Saved data entries

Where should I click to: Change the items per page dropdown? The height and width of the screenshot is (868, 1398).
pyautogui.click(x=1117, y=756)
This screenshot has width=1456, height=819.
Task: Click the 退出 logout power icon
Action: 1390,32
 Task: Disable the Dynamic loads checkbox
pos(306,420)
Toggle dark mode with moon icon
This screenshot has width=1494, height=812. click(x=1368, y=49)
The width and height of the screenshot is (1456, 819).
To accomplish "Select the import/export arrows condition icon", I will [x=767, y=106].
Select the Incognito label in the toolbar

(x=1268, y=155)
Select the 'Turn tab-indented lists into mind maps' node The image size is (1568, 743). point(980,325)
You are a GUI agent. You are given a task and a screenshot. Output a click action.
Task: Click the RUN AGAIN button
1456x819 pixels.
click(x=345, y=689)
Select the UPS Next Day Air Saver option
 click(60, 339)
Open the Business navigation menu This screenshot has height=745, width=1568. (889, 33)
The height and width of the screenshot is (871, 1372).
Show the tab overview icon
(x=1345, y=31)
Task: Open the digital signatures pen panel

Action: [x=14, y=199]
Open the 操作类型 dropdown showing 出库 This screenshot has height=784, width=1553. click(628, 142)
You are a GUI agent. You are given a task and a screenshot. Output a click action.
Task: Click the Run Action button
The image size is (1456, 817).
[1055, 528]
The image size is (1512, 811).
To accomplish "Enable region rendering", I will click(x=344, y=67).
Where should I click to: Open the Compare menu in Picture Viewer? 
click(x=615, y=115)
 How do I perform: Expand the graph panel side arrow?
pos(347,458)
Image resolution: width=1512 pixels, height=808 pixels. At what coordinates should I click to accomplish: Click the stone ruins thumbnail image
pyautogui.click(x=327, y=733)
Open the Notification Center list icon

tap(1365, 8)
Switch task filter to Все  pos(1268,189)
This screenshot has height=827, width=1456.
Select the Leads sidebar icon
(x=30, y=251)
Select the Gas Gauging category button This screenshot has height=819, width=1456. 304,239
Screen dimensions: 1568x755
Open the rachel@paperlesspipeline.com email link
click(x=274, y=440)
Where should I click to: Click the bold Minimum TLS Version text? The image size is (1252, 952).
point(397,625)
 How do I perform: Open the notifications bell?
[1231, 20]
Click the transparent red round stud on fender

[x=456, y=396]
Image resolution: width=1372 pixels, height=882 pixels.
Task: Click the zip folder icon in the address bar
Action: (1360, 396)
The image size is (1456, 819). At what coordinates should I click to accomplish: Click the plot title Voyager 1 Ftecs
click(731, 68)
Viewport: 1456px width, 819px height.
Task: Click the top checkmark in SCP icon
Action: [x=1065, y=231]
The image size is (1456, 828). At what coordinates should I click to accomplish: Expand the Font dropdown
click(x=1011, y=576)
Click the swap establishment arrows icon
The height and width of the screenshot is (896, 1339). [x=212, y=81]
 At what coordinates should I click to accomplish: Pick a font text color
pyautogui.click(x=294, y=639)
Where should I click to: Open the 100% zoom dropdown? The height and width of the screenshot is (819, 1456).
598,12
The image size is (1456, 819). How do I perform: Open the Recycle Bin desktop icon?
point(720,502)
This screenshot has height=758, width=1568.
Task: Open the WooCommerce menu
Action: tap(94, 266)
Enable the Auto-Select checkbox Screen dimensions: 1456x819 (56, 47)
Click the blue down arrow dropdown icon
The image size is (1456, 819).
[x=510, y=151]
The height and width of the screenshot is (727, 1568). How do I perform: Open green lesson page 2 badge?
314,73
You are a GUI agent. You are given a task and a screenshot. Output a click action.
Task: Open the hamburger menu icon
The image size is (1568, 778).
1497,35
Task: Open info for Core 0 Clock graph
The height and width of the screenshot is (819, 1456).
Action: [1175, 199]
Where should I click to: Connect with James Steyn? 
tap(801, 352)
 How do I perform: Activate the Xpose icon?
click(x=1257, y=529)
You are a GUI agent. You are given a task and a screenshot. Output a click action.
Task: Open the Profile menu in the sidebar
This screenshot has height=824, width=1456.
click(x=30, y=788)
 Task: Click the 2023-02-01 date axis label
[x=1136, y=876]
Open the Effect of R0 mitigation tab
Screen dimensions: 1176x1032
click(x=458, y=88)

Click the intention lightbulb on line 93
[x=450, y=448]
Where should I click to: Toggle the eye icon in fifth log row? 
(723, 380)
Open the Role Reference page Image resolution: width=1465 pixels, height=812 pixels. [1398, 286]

WORK ORDER: Give the number of lines in the data that contain the string "Enable", and nothing else.

FINAL ANSWER: 2